**Your instructions**
Return the data below exactly, but only from the line containing "BehaviorRestrictionType (117, 470)" through the line containing "Las HOJAS marrones", with both of those lines included.

**Materials provided**
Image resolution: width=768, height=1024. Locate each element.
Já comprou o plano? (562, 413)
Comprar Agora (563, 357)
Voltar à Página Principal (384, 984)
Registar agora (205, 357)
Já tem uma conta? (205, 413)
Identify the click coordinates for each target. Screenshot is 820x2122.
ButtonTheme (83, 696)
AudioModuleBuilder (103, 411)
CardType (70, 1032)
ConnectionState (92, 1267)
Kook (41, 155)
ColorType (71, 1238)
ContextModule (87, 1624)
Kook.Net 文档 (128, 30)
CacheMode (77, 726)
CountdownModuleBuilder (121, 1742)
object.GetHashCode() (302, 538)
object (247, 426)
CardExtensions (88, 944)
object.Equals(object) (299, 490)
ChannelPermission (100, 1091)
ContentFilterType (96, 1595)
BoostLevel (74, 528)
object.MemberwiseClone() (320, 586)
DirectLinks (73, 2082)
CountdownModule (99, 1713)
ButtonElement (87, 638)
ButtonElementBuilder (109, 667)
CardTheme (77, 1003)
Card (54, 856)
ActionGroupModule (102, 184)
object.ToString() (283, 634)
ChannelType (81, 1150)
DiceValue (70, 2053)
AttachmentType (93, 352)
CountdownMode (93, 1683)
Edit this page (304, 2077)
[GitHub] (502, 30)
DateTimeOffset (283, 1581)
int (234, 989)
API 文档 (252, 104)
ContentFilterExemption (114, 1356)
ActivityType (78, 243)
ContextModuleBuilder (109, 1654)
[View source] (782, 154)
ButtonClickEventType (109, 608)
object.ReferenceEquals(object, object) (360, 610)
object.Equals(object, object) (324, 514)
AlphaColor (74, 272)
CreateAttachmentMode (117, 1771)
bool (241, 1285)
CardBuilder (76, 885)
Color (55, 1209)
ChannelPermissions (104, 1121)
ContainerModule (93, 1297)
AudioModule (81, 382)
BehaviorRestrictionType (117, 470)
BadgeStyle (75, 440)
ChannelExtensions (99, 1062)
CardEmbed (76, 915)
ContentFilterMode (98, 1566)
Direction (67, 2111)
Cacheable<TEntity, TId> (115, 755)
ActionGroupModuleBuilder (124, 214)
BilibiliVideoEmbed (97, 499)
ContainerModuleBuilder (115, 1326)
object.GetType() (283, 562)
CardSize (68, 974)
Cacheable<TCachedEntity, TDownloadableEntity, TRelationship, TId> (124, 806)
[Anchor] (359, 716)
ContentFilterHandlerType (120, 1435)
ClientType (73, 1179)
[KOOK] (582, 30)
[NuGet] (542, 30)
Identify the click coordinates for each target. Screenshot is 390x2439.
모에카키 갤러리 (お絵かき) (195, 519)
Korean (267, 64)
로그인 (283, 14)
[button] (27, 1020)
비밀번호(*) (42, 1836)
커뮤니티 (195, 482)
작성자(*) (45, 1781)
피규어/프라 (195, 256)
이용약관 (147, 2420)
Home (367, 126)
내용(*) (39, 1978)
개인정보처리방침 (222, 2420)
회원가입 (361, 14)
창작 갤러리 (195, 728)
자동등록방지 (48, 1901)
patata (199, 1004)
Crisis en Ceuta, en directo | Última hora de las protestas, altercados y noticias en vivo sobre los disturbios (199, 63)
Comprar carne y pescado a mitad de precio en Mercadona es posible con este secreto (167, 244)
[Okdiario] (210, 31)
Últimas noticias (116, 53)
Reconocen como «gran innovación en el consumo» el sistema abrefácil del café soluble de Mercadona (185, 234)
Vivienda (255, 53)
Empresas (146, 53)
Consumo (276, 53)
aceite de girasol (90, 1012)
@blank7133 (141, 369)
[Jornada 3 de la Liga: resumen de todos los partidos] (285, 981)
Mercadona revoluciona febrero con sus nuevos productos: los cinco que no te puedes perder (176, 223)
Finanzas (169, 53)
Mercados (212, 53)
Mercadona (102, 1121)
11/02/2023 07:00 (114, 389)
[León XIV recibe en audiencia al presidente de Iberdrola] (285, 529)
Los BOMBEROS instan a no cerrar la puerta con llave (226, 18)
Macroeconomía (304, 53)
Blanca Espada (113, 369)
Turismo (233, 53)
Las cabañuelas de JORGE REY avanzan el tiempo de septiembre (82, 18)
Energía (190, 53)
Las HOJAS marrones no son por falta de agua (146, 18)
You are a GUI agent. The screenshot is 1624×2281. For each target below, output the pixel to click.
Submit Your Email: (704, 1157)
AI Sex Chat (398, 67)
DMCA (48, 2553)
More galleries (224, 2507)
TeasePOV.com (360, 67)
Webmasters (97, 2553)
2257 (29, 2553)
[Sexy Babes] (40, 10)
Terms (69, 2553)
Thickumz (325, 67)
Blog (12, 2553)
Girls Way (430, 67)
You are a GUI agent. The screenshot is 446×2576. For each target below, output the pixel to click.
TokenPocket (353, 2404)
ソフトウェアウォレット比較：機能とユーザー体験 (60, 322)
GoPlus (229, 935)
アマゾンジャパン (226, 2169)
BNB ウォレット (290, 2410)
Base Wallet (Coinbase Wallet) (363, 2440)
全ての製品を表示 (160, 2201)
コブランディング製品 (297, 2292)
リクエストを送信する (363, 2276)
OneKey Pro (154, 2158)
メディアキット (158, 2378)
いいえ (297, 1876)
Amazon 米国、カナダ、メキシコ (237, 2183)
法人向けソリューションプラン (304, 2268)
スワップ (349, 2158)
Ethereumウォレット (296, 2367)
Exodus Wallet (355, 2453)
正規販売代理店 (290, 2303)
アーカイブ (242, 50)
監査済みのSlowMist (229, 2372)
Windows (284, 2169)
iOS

**Solution below**
BehaviorRestrictionType (117, 470)
BadgeStyle (75, 440)
ChannelExtensions (99, 1062)
CardEmbed (76, 915)
ContentFilterMode (98, 1566)
Direction (67, 2111)
Cacheable<TEntity, TId> (115, 755)
ActionGroupModuleBuilder (124, 214)
BilibiliVideoEmbed (97, 499)
ContainerModuleBuilder (115, 1326)
object.GetType() (283, 562)
CardSize (68, 974)
Cacheable<TCachedEntity, TDownloadableEntity, TRelationship, TId> (124, 806)
[Anchor] (359, 716)
ContentFilterHandlerType (120, 1435)
ClientType (73, 1179)
[KOOK] (582, 30)
[NuGet] (542, 30)
Identify the click coordinates for each target. Screenshot is 390x2439.
모에카키 갤러리 (お絵かき) (195, 519)
Korean (267, 64)
로그인 (283, 14)
[button] (27, 1020)
비밀번호(*) (42, 1836)
커뮤니티 (195, 482)
작성자(*) (45, 1781)
피규어/프라 (195, 256)
이용약관 (147, 2420)
Home (367, 126)
내용(*) (39, 1978)
개인정보처리방침 (222, 2420)
회원가입 (361, 14)
창작 갤러리 (195, 728)
자동등록방지 (48, 1901)
patata (199, 1004)
Crisis en Ceuta, en directo | Última hora de las protestas, altercados y noticias en vivo sobre los disturbios (199, 63)
Comprar carne y pescado a mitad de precio en Mercadona es posible con este secreto (167, 244)
[Okdiario] (210, 31)
Últimas noticias (116, 53)
Reconocen como «gran innovación en el consumo» el sistema abrefácil del café soluble de Mercadona (185, 234)
Vivienda (255, 53)
Empresas (146, 53)
Consumo (276, 53)
aceite de girasol (90, 1012)
@blank7133 (141, 369)
[Jornada 3 de la Liga: resumen de todos los partidos] (285, 981)
Mercadona revoluciona febrero con sus nuevos productos: los cinco que no te puedes perder (176, 223)
Finanzas (169, 53)
Mercados (212, 53)
Mercadona (102, 1121)
11/02/2023 07:00 (114, 389)
[León XIV recibe en audiencia al presidente de Iberdrola] (285, 529)
Los BOMBEROS instan a no cerrar la puerta con llave (226, 18)
Macroeconomía (304, 53)
Blanca Espada (113, 369)
Turismo (233, 53)
Las cabañuelas de JORGE REY avanzan el tiempo de septiembre (82, 18)
Energía (190, 53)
Las HOJAS marrones no son por falta de agua (146, 18)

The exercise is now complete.